🤖 AI Summary
This study addresses the challenges in evaluating large language model (LLM) applications—namely, high output stochasticity, multidimensionality, and sensitivity to prompt and model variations—which render traditional testing methods inadequate. The authors propose an evaluation-driven engineering workflow (Define-Test-Diagnose-Fix) and introduce the first hierarchical Minimum Viable Evaluation Suite (MVES) tailored for general-purpose LLMs, retrieval-augmented generation (RAG), and agent-based tool-use scenarios.

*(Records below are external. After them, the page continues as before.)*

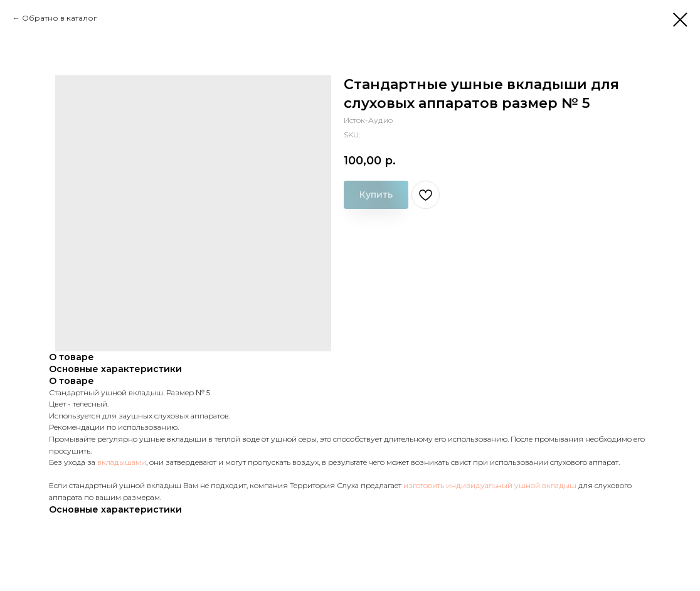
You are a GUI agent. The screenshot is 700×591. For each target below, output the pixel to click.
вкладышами (122, 462)
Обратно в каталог (60, 18)
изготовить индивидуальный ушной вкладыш (490, 485)
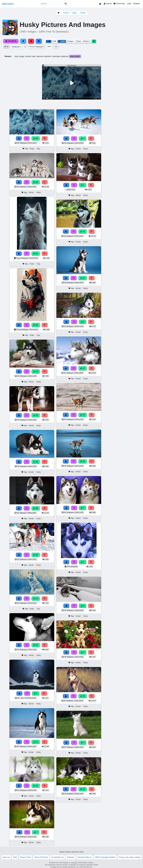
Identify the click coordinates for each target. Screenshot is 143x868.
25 (35, 182)
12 (83, 278)
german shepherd (44, 56)
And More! (75, 56)
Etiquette (70, 857)
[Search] (66, 4)
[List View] (54, 41)
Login (129, 4)
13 (35, 645)
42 (35, 138)
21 (35, 253)
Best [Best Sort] (79, 41)
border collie (30, 56)
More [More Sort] (87, 41)
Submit (108, 4)
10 (83, 415)
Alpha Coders (8, 4)
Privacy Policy (26, 857)
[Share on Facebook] (39, 41)
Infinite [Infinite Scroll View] (62, 41)
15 (35, 415)
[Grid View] (49, 41)
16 (35, 325)
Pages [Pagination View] (70, 41)
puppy (22, 56)
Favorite (11, 41)
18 (35, 371)
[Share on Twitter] (23, 41)
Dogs (75, 13)
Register (137, 4)
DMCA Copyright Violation (105, 857)
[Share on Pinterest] (31, 41)
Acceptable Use (57, 857)
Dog (38, 149)
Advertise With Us (85, 857)
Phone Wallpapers (37, 47)
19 (83, 231)
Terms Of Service (41, 857)
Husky (83, 13)
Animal (66, 13)
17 (35, 742)
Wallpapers (16, 47)
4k (25, 47)
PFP (49, 47)
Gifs (56, 47)
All (6, 47)
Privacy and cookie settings (130, 857)
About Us (6, 857)
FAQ (15, 857)
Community (119, 4)
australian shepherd (60, 56)
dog (16, 56)
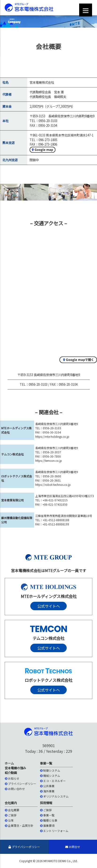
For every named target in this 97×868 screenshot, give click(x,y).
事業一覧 (46, 763)
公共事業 (47, 786)
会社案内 (11, 803)
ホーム (9, 763)
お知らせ (12, 778)
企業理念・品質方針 (19, 826)
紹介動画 (11, 773)
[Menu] (86, 10)
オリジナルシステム (54, 796)
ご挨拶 (10, 815)
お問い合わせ (15, 789)
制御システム (50, 770)
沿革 (9, 820)
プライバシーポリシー (20, 783)
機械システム (50, 775)
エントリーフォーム (54, 831)
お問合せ (73, 847)
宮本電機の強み (15, 768)
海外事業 (47, 791)
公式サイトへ (48, 606)
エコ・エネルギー (53, 781)
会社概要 (12, 810)
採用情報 (46, 803)
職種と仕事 (49, 820)
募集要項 (47, 826)
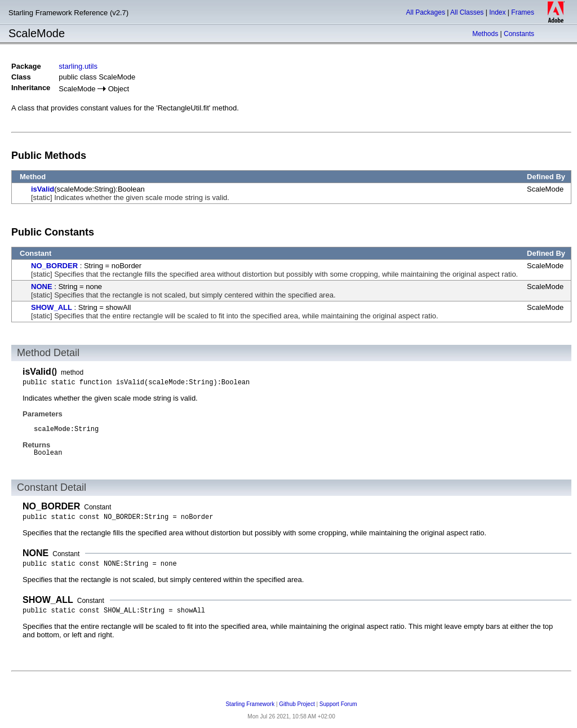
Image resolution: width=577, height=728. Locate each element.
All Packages (425, 12)
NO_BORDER (54, 265)
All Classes (467, 12)
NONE (42, 286)
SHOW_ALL (51, 307)
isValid (42, 189)
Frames (522, 12)
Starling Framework (250, 704)
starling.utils (78, 66)
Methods (485, 34)
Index (497, 12)
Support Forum (338, 704)
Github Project (296, 704)
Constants (519, 34)
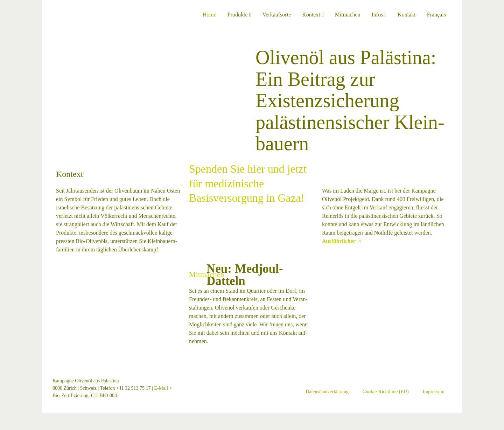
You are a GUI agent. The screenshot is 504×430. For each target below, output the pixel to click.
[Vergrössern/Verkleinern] (2, 419)
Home (209, 14)
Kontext (313, 14)
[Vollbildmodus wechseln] (8, 419)
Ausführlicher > (76, 258)
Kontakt (407, 14)
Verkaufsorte (276, 14)
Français (436, 14)
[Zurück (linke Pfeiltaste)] (2, 428)
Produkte (239, 14)
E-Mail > (163, 388)
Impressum (434, 391)
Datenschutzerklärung (327, 391)
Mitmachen (348, 14)
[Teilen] (13, 419)
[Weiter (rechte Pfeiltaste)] (8, 428)
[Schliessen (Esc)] (19, 419)
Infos (379, 14)
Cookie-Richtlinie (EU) (386, 391)
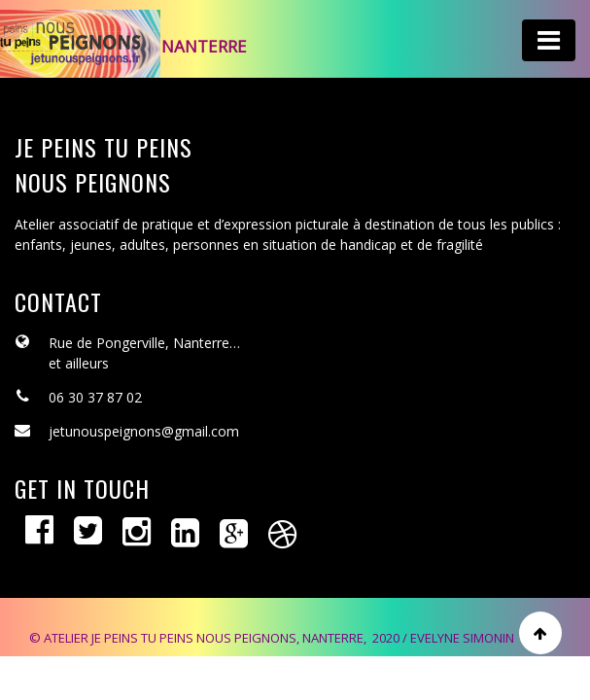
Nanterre (204, 46)
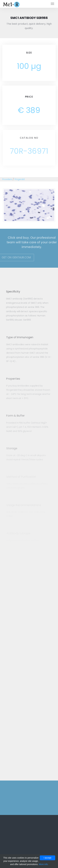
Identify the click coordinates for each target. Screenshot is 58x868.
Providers (7, 179)
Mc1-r (12, 4)
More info (43, 864)
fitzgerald (19, 179)
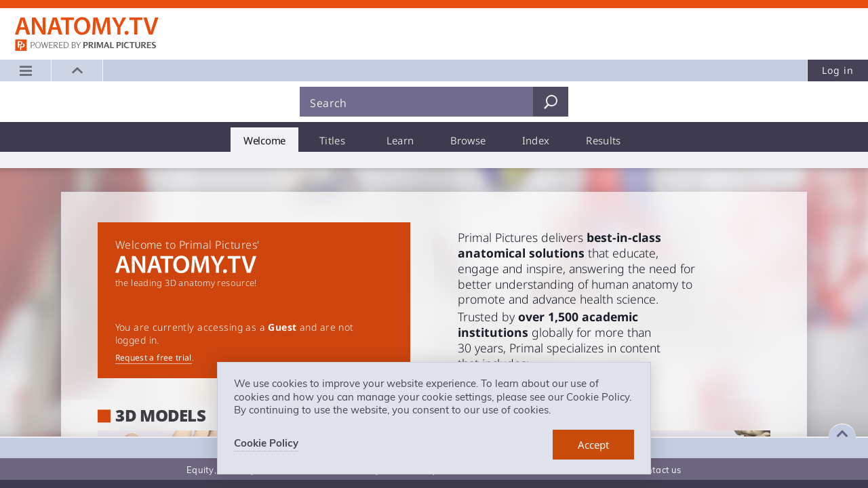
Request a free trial (153, 357)
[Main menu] (26, 70)
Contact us (658, 470)
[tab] (264, 140)
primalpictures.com (87, 46)
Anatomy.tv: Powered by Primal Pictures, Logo (87, 26)
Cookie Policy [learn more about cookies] (266, 443)
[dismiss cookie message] (593, 445)
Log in (837, 70)
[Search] (416, 102)
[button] (77, 70)
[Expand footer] (842, 434)
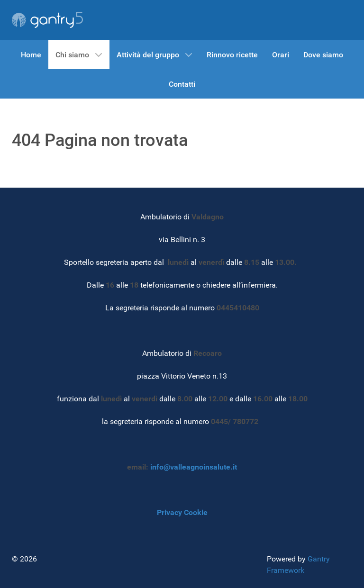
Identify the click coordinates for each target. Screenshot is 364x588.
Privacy (169, 512)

The framework integrates automated checks, human scoring, and LLM-as-judge to establish a reproducible local evaluation system, validated on the Ollama platform using Llama 3 8B and Qwen 2.5 7B Instruct models. Experiments reveal that while generic prompt templates enhance instruction following, they degrade structured extraction accuracy from 100% to 90% and RAG compliance from 93.3% to 80%, underscoring the necessity of evaluation-driven iteration and advocating systematic assessment over heuristic prompt engineering.
📝 Abstract
Evaluating Large Language Model (LLM) applications differs from traditional software testing because outputs are stochastic, high-dimensional, and sensitive to prompt and model changes. We present an evaluation-driven workflow - Define, Test, Diagnose, Fix - that turns these challenges into a repeatable engineering loop. We introduce the Minimum Viable Evaluation Suite (MVES), a tiered set of recommended evaluation components for (i) general LLM applications, (ii) retrieval-augmented generation (RAG), and (iii) agentic tool-use workflows. We also synthesize common evaluation methods (automated checks, human rubrics, and LLM-as-judge) and discuss known judge failure modes. In reproducible local experiments (Ollama; Llama 3 8B Instruct and Qwen 2.5 7B Instruct), we observe that a generic"improved"prompt template can trade off behaviors: on our small structured suites, extraction pass rate decreased from 100% to 90% and RAG compliance from 93.3% to 80% for Llama 3 when replacing task-specific prompts with generic rules, while instruction-following improved. These findings motivate evaluation-driven prompt iteration and careful claim calibration rather than universal prompt recipes. All test suites, harnesses, and results are included for reproducibility.